WRITTEN REQUEST —
Scale the records starting at the line containing "For every named" and ending at the line containing "Умови використання (317, 2076)": write those lines out again, requests included, with every coordinate in the answers multiplied by 0.35 and rounded to a whole number, halves rounding up. Give only those lines.

INPUT FOR THIS TASK —
━━━━━━━━━━━━━━━━

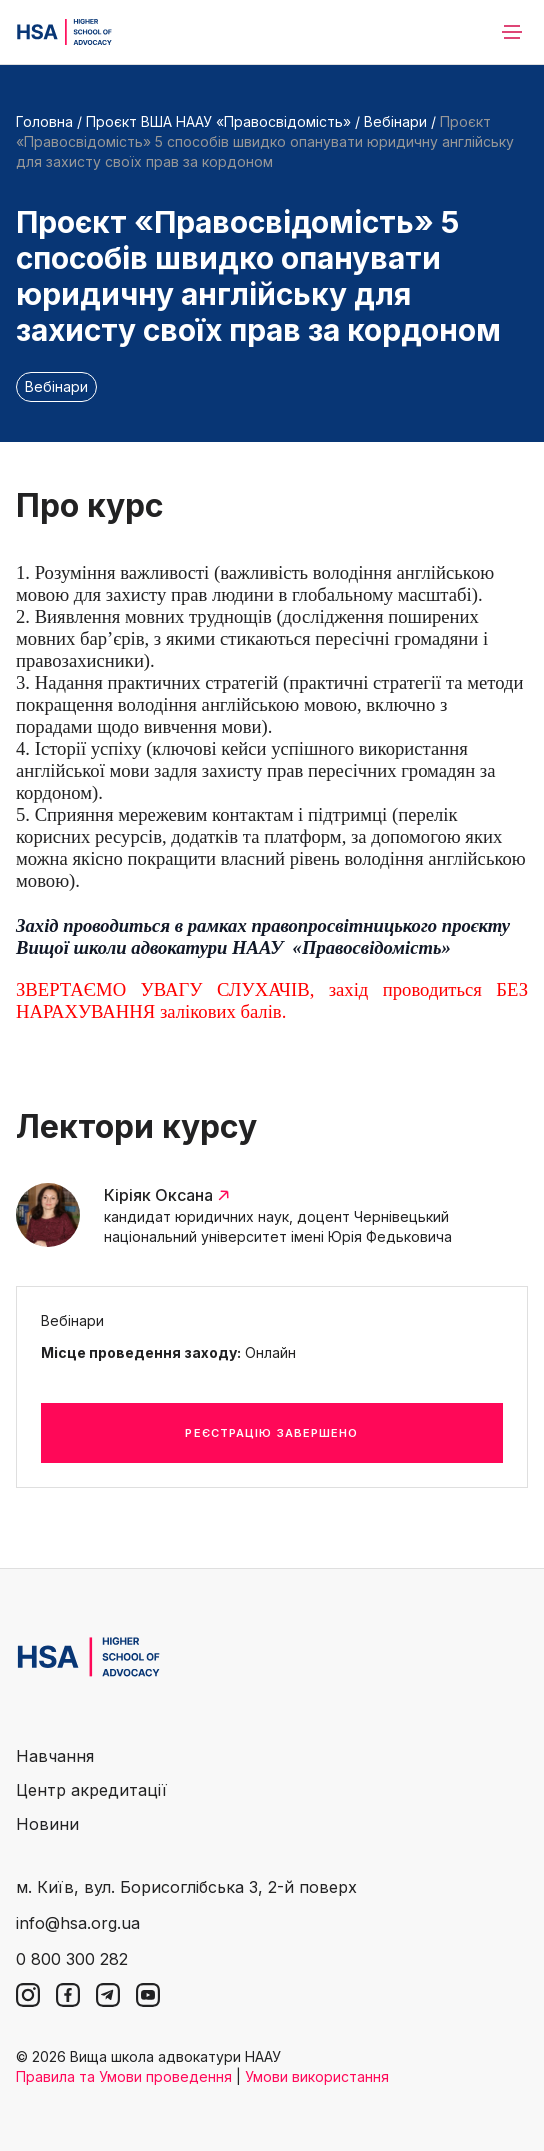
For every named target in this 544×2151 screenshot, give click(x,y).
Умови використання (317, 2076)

━━━━━━━━━━━━━━━━

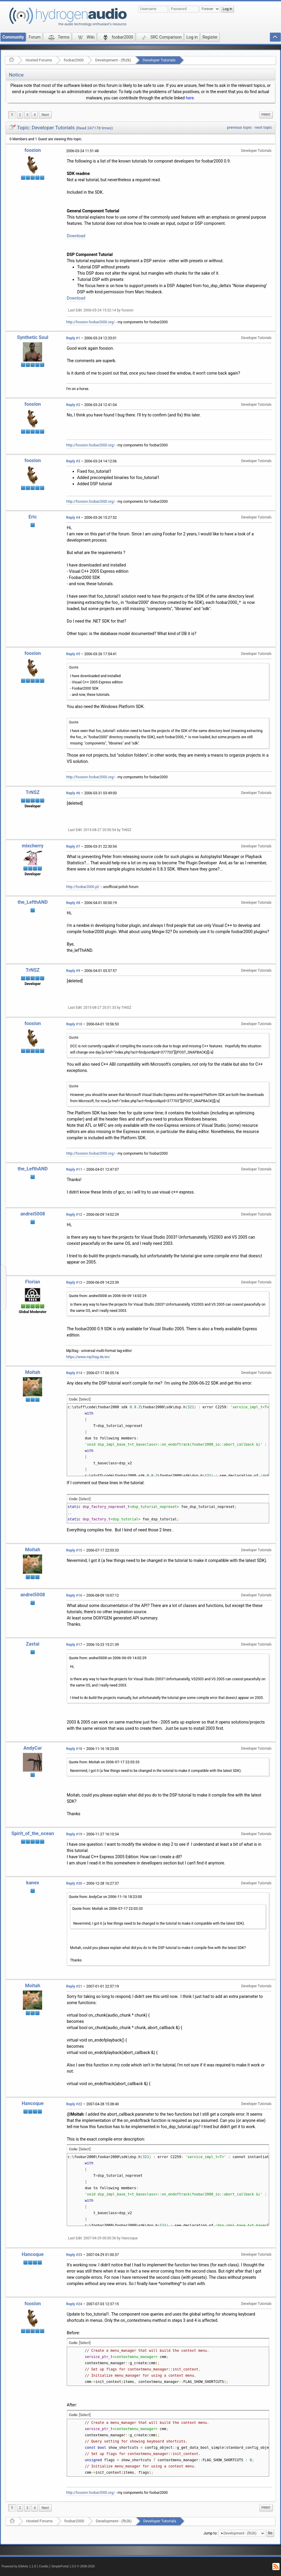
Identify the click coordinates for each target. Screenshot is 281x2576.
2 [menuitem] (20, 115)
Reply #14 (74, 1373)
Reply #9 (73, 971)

━━━━━━━━━━━━━━━━

FULL ANSWER —
For every named target in this 544×2151 screenshot, give click(x,y).
Умови використання (111, 727)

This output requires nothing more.